Data provided:
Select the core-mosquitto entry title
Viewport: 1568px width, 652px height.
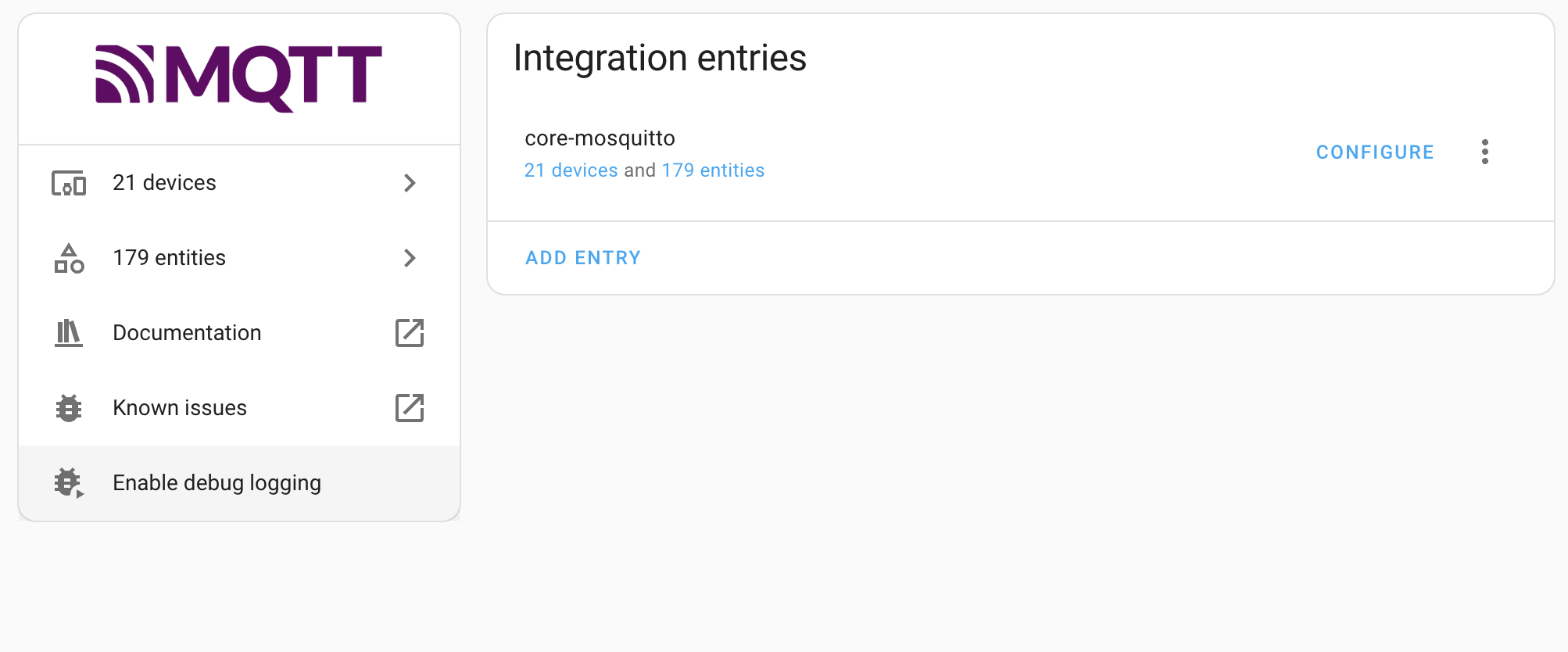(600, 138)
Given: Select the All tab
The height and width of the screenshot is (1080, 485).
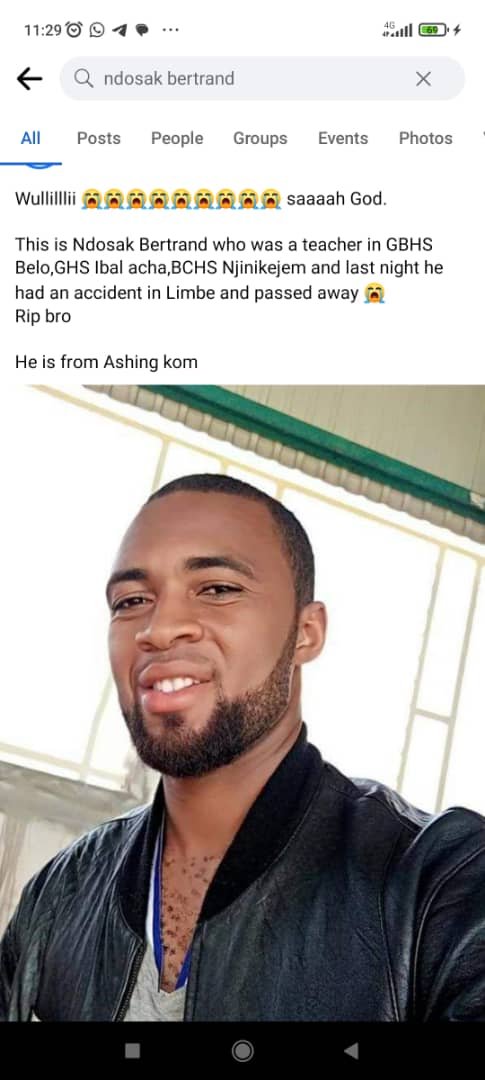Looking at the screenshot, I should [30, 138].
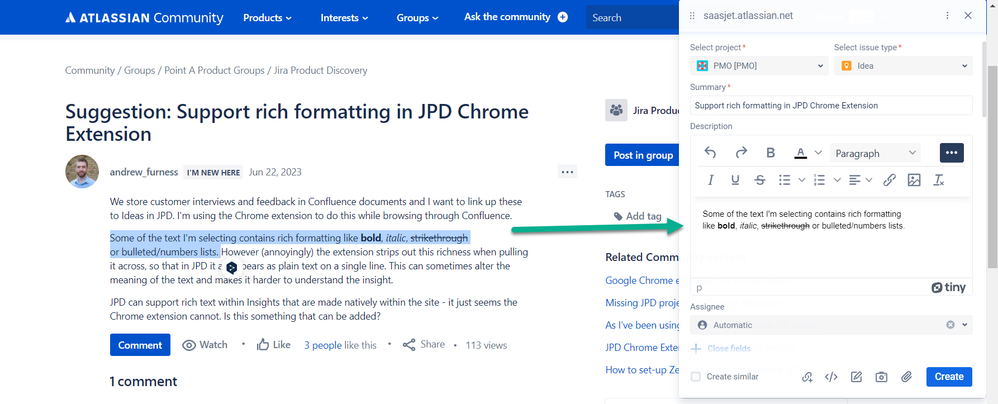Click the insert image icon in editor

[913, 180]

Work item: Scan the listing above and work out how many lines contain the string "Select"; reply with only that number.

Solution to this task: 2